[Material on locating items on screens]
-*-*-
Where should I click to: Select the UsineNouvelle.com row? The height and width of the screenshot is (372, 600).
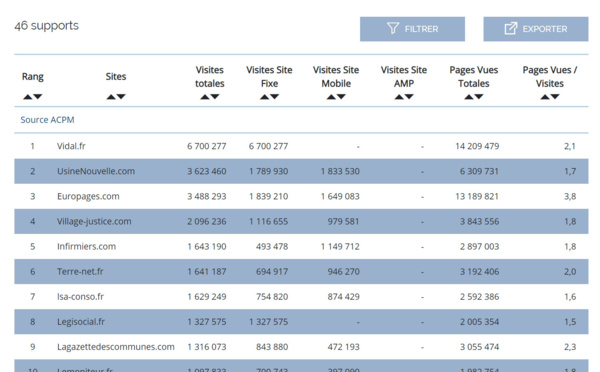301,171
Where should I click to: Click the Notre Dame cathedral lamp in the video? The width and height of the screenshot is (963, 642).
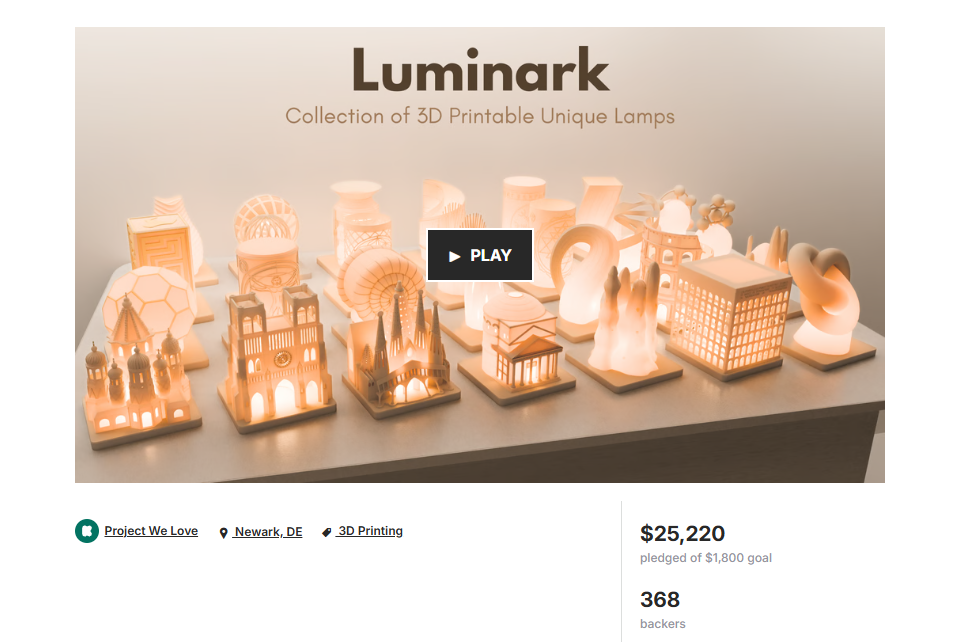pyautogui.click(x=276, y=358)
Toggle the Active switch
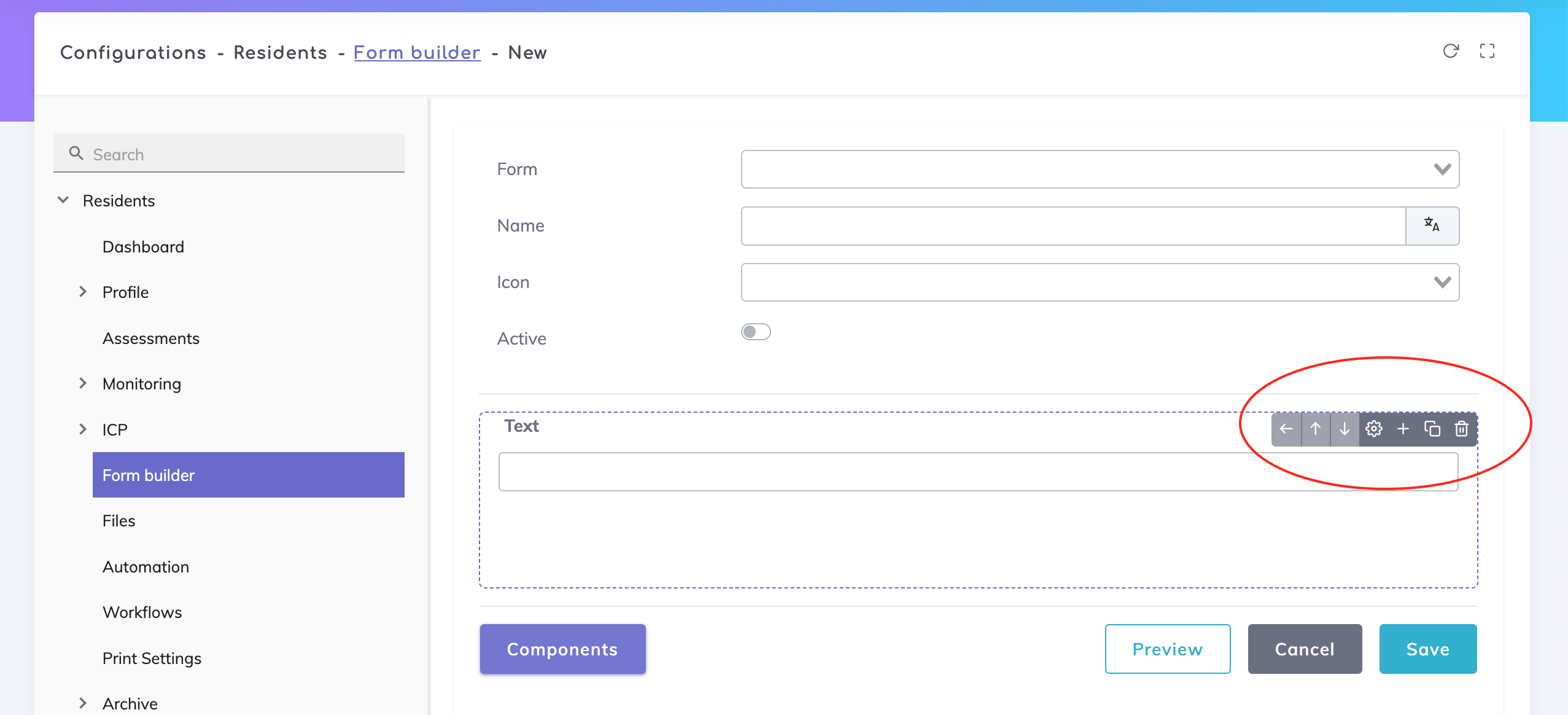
-*-*-
[What this task involves]
Reproduce the material above with "screenshot" substituted by "screen capture" and nothing else altered, leaving out the pictures.

[Complete output]
Where should I click to: Select the UsineNouvelle.com row? The height and width of the screen capture is (372, 600).
301,171
Where should I click to: Click the Notre Dame cathedral lamp in the video? The width and height of the screen capture is (963, 642).
pyautogui.click(x=276, y=358)
Toggle the Active switch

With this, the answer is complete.